• **Prompt**
Print the lines in the listing below that fall between the line with "You are a GUI" and the line with "Python (458, 621)", those two lines included, exactly as they stand and with nothing else.

Records to process section start

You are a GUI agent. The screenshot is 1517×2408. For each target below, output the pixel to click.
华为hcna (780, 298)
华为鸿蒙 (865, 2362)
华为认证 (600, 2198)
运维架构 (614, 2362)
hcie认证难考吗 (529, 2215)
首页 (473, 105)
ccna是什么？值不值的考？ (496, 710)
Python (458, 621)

Records to process section end
Records to process section start

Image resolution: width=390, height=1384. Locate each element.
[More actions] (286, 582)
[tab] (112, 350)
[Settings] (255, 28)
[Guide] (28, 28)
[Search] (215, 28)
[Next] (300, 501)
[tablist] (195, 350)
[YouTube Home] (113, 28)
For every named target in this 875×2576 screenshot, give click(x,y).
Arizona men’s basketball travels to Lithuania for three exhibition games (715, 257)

Records to process section end

• **Written answer**
You are a GUI agent. The screenshot is 1517×2408. For each target below, output the pixel to click.
华为hcna (780, 298)
华为鸿蒙 (865, 2362)
华为认证 (600, 2198)
运维架构 (614, 2362)
hcie认证难考吗 (529, 2215)
首页 (473, 105)
ccna是什么？值不值的考？ (496, 710)
Python (458, 621)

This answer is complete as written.